## What needs to be done
After reading the data below, copy out every line that contains the word "agent".

## Exercise data
>>>>>
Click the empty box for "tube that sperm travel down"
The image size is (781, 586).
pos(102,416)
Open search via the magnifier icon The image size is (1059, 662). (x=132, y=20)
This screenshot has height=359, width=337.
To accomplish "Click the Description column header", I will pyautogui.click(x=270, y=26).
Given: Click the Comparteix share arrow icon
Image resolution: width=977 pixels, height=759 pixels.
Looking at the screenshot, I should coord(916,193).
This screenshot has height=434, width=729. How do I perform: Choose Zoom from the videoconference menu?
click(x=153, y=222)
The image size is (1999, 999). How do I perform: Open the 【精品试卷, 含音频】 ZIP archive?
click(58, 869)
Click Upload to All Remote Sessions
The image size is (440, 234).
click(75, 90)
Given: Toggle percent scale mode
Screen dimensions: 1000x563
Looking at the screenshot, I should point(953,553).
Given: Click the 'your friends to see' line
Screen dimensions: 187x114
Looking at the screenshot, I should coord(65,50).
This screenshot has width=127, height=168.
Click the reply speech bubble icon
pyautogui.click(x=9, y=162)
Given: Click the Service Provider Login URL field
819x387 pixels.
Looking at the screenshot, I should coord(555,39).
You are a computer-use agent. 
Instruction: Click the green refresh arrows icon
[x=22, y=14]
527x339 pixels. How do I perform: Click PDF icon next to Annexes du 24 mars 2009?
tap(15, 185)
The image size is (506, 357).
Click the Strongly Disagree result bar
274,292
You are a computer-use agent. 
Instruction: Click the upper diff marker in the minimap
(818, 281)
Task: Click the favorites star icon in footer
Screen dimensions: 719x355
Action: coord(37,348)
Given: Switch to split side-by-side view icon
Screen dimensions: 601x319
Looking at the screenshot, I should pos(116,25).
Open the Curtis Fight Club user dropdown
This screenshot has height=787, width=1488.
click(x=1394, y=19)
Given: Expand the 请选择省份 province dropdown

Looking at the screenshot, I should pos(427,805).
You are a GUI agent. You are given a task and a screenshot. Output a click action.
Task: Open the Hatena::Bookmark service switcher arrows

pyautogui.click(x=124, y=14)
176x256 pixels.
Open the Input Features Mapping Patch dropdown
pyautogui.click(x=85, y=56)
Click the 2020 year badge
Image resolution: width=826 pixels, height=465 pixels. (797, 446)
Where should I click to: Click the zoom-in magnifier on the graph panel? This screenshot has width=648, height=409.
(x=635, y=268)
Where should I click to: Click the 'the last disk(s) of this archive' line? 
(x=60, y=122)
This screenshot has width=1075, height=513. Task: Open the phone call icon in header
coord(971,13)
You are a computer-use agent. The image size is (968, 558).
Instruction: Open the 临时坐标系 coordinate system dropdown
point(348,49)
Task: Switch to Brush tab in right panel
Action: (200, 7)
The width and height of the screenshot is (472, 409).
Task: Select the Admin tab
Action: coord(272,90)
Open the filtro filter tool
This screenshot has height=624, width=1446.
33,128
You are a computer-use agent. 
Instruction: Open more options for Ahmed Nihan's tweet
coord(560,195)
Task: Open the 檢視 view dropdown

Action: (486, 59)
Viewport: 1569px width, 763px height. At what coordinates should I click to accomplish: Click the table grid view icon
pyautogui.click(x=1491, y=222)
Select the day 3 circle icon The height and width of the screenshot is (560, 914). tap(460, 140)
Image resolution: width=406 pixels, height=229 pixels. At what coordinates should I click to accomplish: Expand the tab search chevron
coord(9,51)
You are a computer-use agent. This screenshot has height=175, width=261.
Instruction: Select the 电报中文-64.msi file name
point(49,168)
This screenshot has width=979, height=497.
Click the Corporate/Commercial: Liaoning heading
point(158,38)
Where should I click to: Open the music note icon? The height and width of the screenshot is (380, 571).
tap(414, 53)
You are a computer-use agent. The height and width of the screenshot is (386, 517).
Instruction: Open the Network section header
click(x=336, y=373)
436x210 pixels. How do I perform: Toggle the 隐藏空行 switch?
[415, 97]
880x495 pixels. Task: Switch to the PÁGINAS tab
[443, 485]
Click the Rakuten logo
<<<<<
## Response area
You are a computer-use agent. 
You are a computer-use agent. 
You are a GUI agent. You are given a task and a screenshot. Output a click action.
You are a computer-use agent. The image size is (968, 558).
You are a computer-use agent. 
You are a computer-use agent. This screenshot has height=175, width=261.
You are a computer-use agent. The height and width of the screenshot is (386, 517).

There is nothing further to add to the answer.